I know it's in the description. But an alternative design for Pathfinding would be to just give you two random move cards out of your remaining deck. Then this wouldn't be an issue.
It's not a huge issue, because this information is already available if you work hard enough. If you go to options and select "pause enemy cards", then you can actually see the gear the enemy uses for each card they play (you'll end up clicking a whole lot more though). So after they play a couple of cards, it's possible to learn every piece of gear that they play (and then look it up on the wiki to see their cards). It's just a bit easier to do this if they play a long pathfinding chain, but if you really think this advantage is important you can get it every game if you really want to. In other words, by the time they usually actually play pathfinding, you'll already know most of their deck if you want to bother looking at the gear for every card they play.

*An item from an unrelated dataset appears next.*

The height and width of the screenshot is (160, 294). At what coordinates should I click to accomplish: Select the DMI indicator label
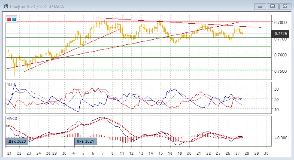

Exactly right. Indeed, that method will probably tell you more exactly what cards they have available than Pathfinding, which will tell you the style of deck- which you'll probably know early on anyway- but not the cards that haven't come up yet. I don't do it myself, but it's pretty rare to get surprised "oh, they have that card" after the first turn. Back when I played a Volcano wizard, Volcano could get surprises because it's an card that doesn't show up much, but there's not many cards like that. A cleric having an Obliterating Chop or Touch of Death in hand can have that element of surprise sometimes. That's about it.